Here is my AWS Lambda function:
import json
import time
import pickle
def ms_now():
return int(time.time_ns() / 1000000)
class Timer():
def __init__(self):
self.start = ms_now()
def stop(self):
return ms_now() - self.start
timer = Timer()
from punctuators.models import PunctCapSegModelONNX
model_name = "pcs_en"
model_sentences = PunctCapSegModelONNX.from_pretrained(model_name)
with open('model_embeddings.pkl', 'rb') as file:
model_embeddings = pickle.load(file)
cold_start = True
init_time = timer.stop()
print("Time to initialize:", init_time, flush=True)
def segment_text(texts):
sentences = model_sentences.infer(texts)
sentences = [
[(s, len(model_embeddings.tokenizer.encode(s))) for s in el]
for el in sentences]
return sentences
def get_embeddings(texts):
return model_embeddings.encode(texts)
def compute(body):
command = body['command']
if command == 'ping':
return 'success'
texts = body['texts']
if command == 'embeddings':
result = get_embeddings(texts)
return [el.tolist() for el in result]
if command == 'sentences':
return segment_text(texts)
assert(False)
def lambda_handler(event, context):
global cold_start
global init_time
stats = {'cold_start': cold_start, 'init_time': init_time}
cold_start = False
init_time = 0
stats['started'] = ms_now()
result = compute(event['body'])
stats['finished'] = ms_now()
return {
'statusCode': 200,
'headers': {
'Content-Type': 'application/json'
},
'body': {'result': result, 'stats': stats}
}
This Lambda function, along with the packages and the models (so that those don't need to be downloaded), is deployed as a docker image.
In addition to the timestamps of when the function started and finished (not including the cold start initialization), the response contains the information about whether it was a cold start and how long it took to initialize. I have another function, which invokes this function 15 times in parallel.
The anomaly happens with the first of these parallel invocations. Usually, it takes ~300ms (computed as the difference of the timestamps in the response). But sometimes it takes 900ms and longer (with the same input).

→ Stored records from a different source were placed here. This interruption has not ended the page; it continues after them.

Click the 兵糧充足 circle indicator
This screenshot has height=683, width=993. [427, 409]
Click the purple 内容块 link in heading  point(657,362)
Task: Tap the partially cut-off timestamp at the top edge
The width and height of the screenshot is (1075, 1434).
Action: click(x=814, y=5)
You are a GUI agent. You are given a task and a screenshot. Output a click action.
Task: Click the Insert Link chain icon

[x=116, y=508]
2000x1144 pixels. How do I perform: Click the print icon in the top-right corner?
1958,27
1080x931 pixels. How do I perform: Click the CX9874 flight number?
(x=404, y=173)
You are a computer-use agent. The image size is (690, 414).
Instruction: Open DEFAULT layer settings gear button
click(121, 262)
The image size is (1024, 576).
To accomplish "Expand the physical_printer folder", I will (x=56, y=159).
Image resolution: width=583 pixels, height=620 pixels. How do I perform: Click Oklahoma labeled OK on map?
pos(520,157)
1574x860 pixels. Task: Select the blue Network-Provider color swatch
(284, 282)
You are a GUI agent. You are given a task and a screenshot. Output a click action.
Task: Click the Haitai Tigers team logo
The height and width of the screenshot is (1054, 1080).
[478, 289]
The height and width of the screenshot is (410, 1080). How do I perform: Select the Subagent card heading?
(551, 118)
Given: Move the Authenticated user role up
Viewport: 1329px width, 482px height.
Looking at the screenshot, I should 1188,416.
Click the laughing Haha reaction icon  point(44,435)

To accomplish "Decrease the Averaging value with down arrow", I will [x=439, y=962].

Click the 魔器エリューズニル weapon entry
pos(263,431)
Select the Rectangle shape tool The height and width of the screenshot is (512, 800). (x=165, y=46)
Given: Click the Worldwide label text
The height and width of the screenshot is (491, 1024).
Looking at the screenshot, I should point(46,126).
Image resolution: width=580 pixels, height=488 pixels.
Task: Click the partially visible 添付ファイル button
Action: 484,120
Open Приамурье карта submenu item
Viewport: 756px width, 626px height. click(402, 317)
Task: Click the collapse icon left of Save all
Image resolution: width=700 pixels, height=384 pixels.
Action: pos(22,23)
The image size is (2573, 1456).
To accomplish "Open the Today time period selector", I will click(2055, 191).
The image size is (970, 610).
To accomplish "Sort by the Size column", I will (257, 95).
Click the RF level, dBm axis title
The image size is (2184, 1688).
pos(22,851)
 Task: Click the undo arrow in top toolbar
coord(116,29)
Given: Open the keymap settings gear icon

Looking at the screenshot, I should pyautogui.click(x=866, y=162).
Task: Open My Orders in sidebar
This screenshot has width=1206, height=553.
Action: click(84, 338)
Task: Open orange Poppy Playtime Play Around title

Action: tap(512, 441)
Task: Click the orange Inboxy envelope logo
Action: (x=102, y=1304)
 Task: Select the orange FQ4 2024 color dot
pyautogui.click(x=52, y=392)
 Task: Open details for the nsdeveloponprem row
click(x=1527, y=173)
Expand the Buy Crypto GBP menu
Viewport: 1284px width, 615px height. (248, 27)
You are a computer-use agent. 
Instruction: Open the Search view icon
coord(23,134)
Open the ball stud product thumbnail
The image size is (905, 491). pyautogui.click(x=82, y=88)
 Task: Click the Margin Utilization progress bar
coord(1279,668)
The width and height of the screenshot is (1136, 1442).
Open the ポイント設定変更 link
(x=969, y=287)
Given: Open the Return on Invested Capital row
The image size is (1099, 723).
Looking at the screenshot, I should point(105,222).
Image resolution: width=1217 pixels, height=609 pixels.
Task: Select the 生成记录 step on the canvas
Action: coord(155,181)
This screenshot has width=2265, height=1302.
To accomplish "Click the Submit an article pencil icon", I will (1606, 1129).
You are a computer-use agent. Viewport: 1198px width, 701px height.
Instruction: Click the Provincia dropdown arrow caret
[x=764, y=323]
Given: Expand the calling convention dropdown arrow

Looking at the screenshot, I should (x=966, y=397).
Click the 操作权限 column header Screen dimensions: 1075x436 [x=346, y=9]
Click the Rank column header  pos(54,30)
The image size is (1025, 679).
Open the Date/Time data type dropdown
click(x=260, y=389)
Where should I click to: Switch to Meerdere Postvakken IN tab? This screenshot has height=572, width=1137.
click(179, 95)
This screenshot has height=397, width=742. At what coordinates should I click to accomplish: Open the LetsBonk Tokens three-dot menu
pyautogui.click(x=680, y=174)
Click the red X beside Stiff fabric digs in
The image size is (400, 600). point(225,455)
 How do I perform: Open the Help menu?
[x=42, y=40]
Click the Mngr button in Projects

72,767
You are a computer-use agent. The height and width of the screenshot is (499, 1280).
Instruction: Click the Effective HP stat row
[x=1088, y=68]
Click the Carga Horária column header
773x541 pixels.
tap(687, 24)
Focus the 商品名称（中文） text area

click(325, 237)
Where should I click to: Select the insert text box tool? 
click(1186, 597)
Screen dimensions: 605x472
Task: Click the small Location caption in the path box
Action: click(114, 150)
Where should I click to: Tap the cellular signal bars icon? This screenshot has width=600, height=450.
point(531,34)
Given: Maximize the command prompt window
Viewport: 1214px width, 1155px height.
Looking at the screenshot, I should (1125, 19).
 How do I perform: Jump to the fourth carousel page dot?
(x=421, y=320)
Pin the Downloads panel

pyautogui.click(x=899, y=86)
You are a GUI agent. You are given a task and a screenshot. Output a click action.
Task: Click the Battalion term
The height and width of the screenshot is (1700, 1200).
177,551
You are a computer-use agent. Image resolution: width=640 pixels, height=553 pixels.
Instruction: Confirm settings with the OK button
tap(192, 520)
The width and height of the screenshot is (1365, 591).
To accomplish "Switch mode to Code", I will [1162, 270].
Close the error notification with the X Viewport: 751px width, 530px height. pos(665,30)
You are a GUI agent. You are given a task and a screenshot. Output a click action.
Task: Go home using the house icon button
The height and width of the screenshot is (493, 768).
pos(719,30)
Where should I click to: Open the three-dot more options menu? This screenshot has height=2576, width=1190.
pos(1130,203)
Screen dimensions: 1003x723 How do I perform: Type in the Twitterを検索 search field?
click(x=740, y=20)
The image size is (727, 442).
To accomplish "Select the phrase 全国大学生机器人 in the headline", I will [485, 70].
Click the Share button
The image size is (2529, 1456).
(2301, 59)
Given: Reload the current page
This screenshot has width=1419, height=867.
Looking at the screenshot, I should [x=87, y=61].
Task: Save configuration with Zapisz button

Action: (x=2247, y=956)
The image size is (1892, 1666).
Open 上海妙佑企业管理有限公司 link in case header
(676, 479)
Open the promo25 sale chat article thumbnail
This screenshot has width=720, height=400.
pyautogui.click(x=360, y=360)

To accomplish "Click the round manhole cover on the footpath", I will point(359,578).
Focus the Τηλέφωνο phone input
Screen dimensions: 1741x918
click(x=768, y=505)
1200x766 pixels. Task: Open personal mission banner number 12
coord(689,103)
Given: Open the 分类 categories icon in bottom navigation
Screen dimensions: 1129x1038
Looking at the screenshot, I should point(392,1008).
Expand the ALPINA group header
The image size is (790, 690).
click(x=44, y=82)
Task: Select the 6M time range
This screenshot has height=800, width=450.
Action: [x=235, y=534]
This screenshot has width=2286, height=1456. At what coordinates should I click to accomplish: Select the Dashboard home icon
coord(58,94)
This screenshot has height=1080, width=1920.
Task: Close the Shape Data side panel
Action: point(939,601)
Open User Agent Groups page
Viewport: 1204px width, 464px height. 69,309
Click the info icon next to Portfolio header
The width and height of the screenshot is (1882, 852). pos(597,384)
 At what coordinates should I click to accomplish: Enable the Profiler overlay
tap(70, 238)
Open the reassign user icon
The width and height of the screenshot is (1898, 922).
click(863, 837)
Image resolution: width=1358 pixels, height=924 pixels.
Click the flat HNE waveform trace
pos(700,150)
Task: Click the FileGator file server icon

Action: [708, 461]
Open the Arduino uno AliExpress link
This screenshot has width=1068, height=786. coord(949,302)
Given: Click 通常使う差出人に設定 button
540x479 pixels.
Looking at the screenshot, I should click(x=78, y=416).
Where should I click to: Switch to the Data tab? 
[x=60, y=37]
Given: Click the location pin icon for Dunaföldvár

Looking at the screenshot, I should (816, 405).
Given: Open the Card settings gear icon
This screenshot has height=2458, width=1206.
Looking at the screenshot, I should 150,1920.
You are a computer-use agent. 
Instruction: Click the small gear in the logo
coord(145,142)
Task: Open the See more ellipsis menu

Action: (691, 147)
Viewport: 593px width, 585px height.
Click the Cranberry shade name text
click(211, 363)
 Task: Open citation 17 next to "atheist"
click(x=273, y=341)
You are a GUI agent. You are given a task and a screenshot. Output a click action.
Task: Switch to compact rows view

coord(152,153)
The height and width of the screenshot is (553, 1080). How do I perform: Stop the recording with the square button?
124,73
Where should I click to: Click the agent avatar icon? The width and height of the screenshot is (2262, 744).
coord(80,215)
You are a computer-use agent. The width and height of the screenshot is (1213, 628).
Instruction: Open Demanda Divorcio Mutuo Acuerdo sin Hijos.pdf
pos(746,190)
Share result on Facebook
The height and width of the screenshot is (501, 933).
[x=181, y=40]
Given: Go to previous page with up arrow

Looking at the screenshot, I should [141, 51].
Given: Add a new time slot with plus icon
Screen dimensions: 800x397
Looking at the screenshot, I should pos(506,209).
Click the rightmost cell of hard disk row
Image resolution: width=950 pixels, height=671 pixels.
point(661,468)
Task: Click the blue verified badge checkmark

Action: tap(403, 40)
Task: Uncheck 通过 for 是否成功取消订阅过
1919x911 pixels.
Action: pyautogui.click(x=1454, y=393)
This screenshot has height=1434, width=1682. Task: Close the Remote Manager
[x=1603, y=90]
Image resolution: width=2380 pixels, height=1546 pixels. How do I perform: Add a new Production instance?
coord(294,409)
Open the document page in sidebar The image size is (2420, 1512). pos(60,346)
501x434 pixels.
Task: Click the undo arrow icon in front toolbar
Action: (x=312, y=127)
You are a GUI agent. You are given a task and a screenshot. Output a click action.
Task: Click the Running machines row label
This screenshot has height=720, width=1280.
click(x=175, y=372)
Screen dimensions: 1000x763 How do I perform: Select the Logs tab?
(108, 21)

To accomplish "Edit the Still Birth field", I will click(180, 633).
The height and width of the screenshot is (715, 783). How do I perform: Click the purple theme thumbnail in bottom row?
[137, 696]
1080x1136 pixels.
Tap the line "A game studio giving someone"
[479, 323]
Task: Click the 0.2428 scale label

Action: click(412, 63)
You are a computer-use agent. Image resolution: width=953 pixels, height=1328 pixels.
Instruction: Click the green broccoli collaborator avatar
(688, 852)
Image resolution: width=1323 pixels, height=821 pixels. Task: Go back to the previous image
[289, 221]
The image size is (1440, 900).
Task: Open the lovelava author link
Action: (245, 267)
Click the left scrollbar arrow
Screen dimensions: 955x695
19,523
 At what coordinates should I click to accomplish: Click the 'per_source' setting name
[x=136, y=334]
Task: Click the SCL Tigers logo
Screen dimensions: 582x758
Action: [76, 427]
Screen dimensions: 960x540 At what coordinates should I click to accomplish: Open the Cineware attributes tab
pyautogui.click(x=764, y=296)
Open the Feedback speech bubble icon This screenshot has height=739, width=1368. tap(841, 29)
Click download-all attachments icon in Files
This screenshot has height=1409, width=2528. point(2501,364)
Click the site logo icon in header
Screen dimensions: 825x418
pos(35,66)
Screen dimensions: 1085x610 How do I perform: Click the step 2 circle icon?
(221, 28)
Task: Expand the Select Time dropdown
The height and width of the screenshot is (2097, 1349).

This does not happen due to a cold start, since I have init_time==0
in the response (when a cold start occurs, init_time>6000
). It happens both with command == 'embeddings'
and with command == 'sentences'
.
What could be the explanation for these spikes? With a warm start, what can cause a Lambda function to take much longer than usual?
P.S. The question at SO
Disabling automatic garbage collection with
gc.disable()
helped! But can you come up with an explanation for how come this almost always happened in the first invocation?